# Supplied passage
--------

Since the solemn moment when the world knew that Winston Churchill had breathed his last, a roll of honor of some seventeenth-century poet has elusively haunted me. To lay it I have asked friends, poets, and publishers, even All Souls College. All remember it, but none can place lines that say:
O that Sir Philip Sidney should be dead
O that Sir Walter Raleigh should be dead.
Many another glorious name is listed, and now we can add:
O that Sir Winston Churchill should be dead.
He above all these is not to be mourned. He lived his last years imprisoned by age, and now that the iron gates of life are opened, his spirit soars to the liberty he lived for. Nothing survives—not marble nor gilded monuments at Westminster Abbey, not even pyramids enclosing pharaohs. Only legend remains, and Sir Winston's legend is as secure as that of any hero who fought and triumphed over evil. His fame will last when records are effaced, till legends become fables, and fables histories.
No man deserved his laurels more wholly. He has left us the example of his prowess—the books that record his great times; and more than these he gave us courage.
Some years ago I wrote for my own records what I remembered about Winston Churchill over fifty years, and among these notes comes a facet of his life that in the elegies and paeans of today may not be emphasized. I mean his life with his wife and the part she played in balancing his lion's heart. My contribution scarcely fits this day of awful solemnity, but the account of his domestic side cries out to be heard. I quote:
"Winston Churchill, the greatest man ever fathered by England or mothered by America, Winston who in our most dread days armed us with a superhuman courage and endurance that we might respond to his words and actions, victoriously chose his wife with love, wisdom, and intuition.
"Many great men have done as much. Caesar's Calpurnia, we are told, was above suspicion. Nothing is known of her beauty, and we cannot guess at her temptations. Josephine, chosen by Napoleon in his youth for love, was a better wife than the princess who bore him a son. Mrs. George Washington was surely good, and Mrs. Roosevelt too. Disraeli married out of cold sense rather than sentiment, and learned to love his wife tenderly. Mrs. Gladstone was adored by William, for whom she would hide in her bodice cakes and goodies from party tables. Among Prime Ministers I have personally known, Mr. Asquith chose (or was he chosen by?) a Christian dynamo who loved him till his end and after. Lord Baldwin could not sustain life after his wife's death. There was Tolstoy's marriage of unadulterated and increasing misery, yet who but Sofya Andreevna could he have found to bear him thirteen little Russians and copy War and Peace seven times with her own hand? A wise choice indeed.
"Winston Churchill, not in his earliest youth, chose most wisely and most well. His bride could have figured in a Homeric story. She was statue-like, and one expected to see her carrying an agate lamp. Her large, lightest of blue-green eyes, her chiseled nose and elegantly upheld head suggested a goddess of the infant world. Blood coursed through the marble, flushing it with animation, warmth, sometimes rising to passionate heat in partisanship of a cause. Calm she also had, with a well-balanced judgment of people and situations—consistent and reliable. She often knew the sheep from the goats better than Winston did. 'Clemmie sits behind me on the platform, shaking her beautiful head in disagreement with some new and pregnant point I am developing,' I remember his saying, with pride in her stable liberalism, after some Tory meeting. Her devotion never subjected her to becoming a doormat or to taking the easier way with her high-powered Hercules."

--------

# Data listing
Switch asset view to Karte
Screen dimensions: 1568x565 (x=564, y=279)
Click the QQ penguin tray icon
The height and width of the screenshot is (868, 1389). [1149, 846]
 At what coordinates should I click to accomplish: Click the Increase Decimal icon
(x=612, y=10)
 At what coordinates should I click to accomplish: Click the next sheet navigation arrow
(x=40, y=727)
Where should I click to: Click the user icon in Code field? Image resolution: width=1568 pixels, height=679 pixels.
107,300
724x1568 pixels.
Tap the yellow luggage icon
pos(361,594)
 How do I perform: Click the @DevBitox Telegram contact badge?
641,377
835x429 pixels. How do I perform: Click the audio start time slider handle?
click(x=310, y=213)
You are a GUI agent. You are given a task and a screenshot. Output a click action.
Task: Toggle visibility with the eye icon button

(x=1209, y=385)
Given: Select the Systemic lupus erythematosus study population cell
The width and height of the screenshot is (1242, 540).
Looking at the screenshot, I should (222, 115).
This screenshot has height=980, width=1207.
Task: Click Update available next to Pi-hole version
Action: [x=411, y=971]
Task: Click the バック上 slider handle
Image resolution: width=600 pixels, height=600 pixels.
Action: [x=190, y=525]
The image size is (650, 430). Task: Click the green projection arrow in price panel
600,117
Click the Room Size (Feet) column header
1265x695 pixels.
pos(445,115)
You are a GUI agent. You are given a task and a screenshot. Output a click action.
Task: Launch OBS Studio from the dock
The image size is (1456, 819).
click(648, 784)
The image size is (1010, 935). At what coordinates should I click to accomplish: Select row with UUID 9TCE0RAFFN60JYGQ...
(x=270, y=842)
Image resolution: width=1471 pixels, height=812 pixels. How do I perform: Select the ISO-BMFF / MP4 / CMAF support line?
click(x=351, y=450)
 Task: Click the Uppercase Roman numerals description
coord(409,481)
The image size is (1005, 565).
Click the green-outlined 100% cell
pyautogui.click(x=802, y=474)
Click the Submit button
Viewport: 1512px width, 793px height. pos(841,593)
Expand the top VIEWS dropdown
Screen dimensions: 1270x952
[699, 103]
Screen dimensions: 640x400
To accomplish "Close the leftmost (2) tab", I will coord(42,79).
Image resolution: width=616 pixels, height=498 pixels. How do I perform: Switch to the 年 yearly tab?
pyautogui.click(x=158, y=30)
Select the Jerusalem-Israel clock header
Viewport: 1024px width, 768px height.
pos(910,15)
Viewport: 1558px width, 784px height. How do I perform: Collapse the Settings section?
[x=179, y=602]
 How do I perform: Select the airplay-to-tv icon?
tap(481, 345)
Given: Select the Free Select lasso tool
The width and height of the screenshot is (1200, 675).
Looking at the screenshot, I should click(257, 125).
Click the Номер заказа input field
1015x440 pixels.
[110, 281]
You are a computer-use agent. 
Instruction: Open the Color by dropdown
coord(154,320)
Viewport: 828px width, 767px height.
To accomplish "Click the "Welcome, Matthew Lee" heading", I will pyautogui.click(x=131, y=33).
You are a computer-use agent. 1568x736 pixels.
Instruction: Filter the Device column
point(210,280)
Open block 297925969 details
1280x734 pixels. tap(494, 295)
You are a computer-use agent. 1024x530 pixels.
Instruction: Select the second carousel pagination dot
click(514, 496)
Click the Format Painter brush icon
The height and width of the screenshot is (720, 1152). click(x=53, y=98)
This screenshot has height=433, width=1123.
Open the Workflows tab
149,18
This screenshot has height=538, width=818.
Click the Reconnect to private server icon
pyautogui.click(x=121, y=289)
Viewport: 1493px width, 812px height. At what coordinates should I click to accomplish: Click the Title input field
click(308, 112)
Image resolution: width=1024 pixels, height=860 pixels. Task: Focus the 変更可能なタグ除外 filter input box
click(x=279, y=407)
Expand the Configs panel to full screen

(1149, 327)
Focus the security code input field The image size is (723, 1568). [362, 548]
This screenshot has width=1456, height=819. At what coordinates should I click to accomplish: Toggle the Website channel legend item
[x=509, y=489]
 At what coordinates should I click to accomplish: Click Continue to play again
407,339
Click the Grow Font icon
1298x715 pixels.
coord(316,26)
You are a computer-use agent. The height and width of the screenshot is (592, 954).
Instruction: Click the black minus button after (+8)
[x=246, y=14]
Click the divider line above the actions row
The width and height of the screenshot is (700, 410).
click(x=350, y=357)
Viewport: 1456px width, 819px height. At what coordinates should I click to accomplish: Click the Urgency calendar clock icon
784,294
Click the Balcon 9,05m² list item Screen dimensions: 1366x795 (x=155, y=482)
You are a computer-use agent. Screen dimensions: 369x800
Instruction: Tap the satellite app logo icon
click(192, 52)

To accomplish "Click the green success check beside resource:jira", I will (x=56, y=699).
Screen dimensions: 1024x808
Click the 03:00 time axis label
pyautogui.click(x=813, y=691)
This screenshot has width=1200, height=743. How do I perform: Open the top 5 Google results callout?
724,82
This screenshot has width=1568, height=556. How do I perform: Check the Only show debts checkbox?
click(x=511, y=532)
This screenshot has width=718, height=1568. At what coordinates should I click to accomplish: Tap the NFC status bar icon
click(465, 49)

--------

# Exercises
**1.** Copy the Churchill tribute word for word, starting at "Many another glorious" and ending at "and fables histories.".
**2.** According to the Churchill tribute, what did Mrs. Gladstone hide in her bodice for William?
The data above plays no part in what comes next.

# Task answers
**1.**
Many another glorious name is listed, and now we can add:
O that Sir Winston Churchill should be dead.
He above all these is not to be mourned. He lived his last years imprisoned by age, and now that the iron gates of life are opened, his spirit soars to the liberty he lived for. Nothing survives—not marble nor gilded monuments at Westminster Abbey, not even pyramids enclosing pharaohs. Only legend remains, and Sir Winston's legend is as secure as that of any hero who fought and triumphed over evil. His fame will last when records are effaced, till legends become fables, and fables histories.

**2.** Cakes and goodies from party tables.